Aliyah: Behind The Scenes Part 2
We rounded up our kids, our bags, then our kids again, and staggered down that path to the terminal, the one with hundreds of cheering Israelis, friends, relatives and reporters. Everyone was laughing, crying, dancing. A band played; a shofar blew. We hugged everyone in sight.
Through the confusion and fatigue, we tried to look solemn as Prime Minister Netanyahu greeted us. Here we are: the newest generation of olim– the future of Israel. In truth, most of the future of Israel was squirming on my lap and summersaulting down the baggage claim belt. I hope Bibi didn’t notice.
A sign welcoming us to Ramat Beit Shemesh told me we’re home. The place is half the size of our previous home. We’ll have to squeeze past each other in the master bedroom, I noted. Time to lose some weight.
So we set up our bank accounts, got our Israeli ID cards, bought a car, arranged for health insurance, got the kids into school. We waited for our lift, day after day, week after week. And just when we’d concluded that those guys with the van were pirates, the lift arrived.
People ask me, “What are the biggest challenges of aliyah?” Well, our timing was perfect. We were just wading into Israeli life when the Pillar of Defense rose. Oddly enough, the conflict didn’t faze us. All the reporters I spoke with made sure to caution that we were moving to a war zone. In fact, during previous Israeli wars, I always had the inkling that I belong with my people, with the Jews in Israel, rather than sitting it out securely in NY. So now we’re here, and living here feels so purposeful that the dangers are just part of the landscape.

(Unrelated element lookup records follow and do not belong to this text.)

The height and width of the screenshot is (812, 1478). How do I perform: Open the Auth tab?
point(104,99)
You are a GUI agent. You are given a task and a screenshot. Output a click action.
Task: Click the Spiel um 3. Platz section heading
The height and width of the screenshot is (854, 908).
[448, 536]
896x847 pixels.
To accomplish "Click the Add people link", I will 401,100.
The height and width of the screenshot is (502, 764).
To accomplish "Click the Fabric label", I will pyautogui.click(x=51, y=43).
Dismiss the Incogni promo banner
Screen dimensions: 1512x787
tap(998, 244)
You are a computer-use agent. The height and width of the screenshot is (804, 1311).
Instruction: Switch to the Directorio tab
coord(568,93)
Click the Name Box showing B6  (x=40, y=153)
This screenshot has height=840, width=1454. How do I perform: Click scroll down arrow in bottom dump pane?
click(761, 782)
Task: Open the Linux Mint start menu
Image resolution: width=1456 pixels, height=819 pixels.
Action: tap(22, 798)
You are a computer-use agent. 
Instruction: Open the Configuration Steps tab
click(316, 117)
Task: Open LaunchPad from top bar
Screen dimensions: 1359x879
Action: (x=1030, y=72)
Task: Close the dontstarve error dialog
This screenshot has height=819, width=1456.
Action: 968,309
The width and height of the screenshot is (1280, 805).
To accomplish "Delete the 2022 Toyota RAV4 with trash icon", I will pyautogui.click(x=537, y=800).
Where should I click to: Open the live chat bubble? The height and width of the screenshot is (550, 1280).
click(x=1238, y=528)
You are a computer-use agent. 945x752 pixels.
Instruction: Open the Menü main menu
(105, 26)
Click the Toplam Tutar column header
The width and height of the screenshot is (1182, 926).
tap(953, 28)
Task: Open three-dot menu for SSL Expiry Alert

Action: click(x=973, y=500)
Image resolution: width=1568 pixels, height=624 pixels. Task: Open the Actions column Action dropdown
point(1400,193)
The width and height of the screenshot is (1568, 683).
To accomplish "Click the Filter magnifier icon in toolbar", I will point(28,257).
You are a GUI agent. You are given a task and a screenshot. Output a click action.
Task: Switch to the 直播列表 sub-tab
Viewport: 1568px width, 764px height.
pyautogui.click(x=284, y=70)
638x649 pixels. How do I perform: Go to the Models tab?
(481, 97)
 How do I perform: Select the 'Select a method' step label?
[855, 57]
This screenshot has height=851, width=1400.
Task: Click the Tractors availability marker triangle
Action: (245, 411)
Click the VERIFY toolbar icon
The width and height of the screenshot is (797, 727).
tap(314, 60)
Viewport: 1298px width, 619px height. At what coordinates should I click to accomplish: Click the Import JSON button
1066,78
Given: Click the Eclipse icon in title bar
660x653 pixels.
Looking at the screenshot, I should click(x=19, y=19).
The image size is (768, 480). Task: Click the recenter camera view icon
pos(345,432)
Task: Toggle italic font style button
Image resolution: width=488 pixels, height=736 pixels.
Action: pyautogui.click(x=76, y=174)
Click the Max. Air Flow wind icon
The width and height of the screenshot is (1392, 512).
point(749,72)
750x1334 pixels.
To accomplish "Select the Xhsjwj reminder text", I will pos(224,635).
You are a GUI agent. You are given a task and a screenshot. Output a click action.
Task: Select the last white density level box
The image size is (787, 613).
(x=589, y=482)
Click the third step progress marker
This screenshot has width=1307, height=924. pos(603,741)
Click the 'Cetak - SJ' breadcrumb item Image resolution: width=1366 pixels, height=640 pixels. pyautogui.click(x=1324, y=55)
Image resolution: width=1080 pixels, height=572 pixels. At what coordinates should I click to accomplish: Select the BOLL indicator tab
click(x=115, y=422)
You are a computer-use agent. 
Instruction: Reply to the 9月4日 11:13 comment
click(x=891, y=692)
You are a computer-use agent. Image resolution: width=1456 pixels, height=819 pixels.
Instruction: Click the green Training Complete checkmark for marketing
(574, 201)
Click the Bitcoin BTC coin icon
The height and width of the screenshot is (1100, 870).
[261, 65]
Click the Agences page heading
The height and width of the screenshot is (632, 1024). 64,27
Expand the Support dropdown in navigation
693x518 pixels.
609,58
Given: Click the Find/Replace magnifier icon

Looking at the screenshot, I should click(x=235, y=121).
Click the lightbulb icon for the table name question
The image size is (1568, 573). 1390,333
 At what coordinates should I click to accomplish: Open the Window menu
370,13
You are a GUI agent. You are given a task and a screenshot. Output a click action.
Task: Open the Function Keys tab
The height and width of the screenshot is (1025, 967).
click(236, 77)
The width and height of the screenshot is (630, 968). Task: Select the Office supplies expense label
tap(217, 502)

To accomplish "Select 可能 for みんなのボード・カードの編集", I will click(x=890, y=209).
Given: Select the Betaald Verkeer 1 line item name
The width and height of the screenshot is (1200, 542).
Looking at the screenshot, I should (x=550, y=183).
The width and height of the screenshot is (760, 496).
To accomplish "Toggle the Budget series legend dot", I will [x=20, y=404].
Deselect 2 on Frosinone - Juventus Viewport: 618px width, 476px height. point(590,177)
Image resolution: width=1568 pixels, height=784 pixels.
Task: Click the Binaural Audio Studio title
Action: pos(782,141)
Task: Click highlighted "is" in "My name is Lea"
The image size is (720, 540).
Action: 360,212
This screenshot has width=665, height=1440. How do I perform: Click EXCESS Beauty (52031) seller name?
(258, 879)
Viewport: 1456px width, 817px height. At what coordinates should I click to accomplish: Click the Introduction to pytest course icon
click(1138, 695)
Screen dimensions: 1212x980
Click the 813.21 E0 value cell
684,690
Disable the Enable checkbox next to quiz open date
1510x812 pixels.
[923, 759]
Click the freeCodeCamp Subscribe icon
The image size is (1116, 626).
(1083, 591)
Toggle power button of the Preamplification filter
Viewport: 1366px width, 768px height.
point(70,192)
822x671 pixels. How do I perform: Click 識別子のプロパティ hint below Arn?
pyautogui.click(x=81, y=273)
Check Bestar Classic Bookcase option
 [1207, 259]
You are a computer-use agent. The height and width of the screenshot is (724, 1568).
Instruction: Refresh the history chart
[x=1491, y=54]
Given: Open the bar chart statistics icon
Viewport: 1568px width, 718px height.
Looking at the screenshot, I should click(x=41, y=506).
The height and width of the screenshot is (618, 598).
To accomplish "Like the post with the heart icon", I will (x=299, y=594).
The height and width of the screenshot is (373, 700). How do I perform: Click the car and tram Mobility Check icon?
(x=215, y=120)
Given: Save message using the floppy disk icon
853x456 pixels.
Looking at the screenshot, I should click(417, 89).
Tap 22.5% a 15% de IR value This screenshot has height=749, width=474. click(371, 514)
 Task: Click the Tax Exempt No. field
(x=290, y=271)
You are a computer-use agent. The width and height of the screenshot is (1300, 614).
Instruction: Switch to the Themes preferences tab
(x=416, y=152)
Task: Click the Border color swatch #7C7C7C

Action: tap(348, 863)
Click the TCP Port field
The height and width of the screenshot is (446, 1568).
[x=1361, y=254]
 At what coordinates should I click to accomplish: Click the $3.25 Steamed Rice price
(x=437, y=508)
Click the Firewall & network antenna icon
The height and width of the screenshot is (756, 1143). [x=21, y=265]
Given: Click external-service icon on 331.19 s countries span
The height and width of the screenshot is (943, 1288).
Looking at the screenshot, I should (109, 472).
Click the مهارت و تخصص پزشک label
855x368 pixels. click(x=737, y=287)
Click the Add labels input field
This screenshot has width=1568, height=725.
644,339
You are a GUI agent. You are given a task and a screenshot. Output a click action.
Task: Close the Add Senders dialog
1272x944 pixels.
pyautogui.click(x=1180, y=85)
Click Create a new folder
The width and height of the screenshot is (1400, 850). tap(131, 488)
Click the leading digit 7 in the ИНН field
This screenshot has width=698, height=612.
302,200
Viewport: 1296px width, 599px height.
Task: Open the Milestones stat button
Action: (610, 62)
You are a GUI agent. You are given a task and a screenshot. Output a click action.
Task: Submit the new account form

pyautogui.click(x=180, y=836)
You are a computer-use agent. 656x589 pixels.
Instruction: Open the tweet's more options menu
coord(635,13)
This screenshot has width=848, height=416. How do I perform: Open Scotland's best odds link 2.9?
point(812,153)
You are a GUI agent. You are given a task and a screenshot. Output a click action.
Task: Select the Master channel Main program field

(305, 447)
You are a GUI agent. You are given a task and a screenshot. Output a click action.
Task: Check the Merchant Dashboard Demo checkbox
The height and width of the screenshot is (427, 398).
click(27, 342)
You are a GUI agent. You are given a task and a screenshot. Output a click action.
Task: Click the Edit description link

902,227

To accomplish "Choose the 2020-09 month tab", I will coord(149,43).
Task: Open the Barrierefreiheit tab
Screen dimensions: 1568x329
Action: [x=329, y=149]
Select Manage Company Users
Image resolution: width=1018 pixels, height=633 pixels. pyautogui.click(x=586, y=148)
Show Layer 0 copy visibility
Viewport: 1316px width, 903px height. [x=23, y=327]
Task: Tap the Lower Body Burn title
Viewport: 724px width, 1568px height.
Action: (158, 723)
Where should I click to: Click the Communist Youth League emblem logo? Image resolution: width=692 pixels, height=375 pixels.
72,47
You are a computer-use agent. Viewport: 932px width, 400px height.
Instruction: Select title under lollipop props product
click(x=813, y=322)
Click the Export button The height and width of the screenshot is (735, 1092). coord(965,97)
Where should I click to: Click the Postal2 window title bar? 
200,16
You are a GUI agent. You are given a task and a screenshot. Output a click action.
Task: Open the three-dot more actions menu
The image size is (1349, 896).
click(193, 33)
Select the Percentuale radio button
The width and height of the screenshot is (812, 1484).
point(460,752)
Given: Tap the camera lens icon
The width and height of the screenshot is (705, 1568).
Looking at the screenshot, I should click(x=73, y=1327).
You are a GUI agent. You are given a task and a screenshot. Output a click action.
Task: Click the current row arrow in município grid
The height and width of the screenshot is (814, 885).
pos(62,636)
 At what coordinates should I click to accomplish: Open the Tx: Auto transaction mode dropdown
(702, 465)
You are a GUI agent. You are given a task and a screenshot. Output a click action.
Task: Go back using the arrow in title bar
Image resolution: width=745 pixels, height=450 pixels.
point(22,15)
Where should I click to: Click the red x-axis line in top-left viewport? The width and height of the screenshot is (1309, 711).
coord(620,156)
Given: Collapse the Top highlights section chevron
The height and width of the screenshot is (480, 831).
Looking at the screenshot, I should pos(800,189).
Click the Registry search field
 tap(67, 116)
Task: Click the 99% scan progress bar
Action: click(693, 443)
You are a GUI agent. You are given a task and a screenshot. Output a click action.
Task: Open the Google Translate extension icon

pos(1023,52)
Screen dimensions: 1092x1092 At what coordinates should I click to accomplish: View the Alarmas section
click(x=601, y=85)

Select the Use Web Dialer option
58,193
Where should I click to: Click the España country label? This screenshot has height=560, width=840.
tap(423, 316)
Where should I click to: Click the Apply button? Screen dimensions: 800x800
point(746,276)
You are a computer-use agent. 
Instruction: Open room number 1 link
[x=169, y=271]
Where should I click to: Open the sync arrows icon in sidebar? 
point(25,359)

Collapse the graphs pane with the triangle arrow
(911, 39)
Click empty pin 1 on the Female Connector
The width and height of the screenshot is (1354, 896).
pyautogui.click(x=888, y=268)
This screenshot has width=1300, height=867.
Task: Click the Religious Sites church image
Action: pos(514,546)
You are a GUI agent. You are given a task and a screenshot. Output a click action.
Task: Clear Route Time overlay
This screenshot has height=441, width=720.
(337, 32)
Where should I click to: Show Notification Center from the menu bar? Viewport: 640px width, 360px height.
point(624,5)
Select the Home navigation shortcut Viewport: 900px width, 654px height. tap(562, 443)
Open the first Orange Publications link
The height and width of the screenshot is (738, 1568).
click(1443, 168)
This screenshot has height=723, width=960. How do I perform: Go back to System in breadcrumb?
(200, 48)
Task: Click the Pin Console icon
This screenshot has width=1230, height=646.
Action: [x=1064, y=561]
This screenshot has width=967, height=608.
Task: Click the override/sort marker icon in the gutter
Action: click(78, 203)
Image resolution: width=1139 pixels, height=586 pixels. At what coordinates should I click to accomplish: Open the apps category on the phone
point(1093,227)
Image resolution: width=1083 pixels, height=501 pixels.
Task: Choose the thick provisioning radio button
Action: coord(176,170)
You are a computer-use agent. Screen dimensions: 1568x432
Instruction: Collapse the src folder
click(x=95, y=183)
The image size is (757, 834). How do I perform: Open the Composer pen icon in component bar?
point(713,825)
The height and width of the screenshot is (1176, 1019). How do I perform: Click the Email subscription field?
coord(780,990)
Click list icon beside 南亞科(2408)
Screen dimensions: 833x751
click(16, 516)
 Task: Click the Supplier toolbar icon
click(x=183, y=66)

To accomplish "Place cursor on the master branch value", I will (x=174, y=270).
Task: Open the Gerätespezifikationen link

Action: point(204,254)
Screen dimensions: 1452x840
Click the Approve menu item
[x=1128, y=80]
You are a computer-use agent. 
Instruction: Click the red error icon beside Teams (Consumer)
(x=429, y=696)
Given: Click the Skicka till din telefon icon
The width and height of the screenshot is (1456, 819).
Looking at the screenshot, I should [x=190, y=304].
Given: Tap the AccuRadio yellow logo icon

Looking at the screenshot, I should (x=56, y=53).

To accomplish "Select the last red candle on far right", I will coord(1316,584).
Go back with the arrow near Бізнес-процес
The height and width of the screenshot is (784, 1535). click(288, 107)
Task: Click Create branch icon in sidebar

But I confess that I do have challenges, and most of them sound silly. I thought I was ready for Israeli life. But I hadn’t counted on air conditioners that flood our home; feeling desperately clueless at the supermarket; for a stove with attitude that sorta cooks on three burners, when it wants to; for undecipherable Hebrew notes from my kids’ teachers telling me that my little angel is a star student, or was it that he flew paper airplanes during math?
Then there’s the culture shock. We so want each of our children to grow up as a “mensch,” a polite, gracious person. But there are few social niceties in a country that’s always fighting for its life. They must learn to shove.
Yet I know in my gut that moving to Israel was a sane decision, and the reason is quite simple: I am a Jew. Israel is the homeland of the Jewish people, and I wanted to go home. For Hubby and me, aliyah was inevitable: the pull to our land and our people was intrinsic, spiritual, and undeniable.
The kids have noticed that tears come to my eyes at inexplicable moments. “Mommy’s happy, that’s why she’s crying again,” they tell each other, though they don’t quite get it. What makes me cry? The warm glow of Jerusalem stone at dusk; my kids sputtering in Hebrew with nascent Israeli accents; the boyish, valiant look of our soldiers as they come home on leave. And most of all, the stupendous view from my apartment windows – the mountains, the valleys, the roads of my land.
In our finale video you will see Hubby and me take our children to the Kotel in the Old City of Jerusalem – the last remnant of the Western Wall that surrounded the Temple Mount during Holy Temple times. Within Temple walls, generations of Jews daily renewed their connection to the Divine. For hundreds of years, the entire population, thousands upon thousands of Israelites, would trek to this spot every Sukkot, Pesach and Shavuot.
So we’re bringing our kids to this holiest of sites, connecting them to our heritage in so many ways. Exiled from this magnificent land for more than 2,000 years, our people have come home, we tell them, and we are part of that return. They seem to understand.
I hope you savored the sights and sounds of this wonderful place with us. You could say that now our “Joy of Aliyah” series is over, the adventure has ended.
But something tells me it’s just the beginning.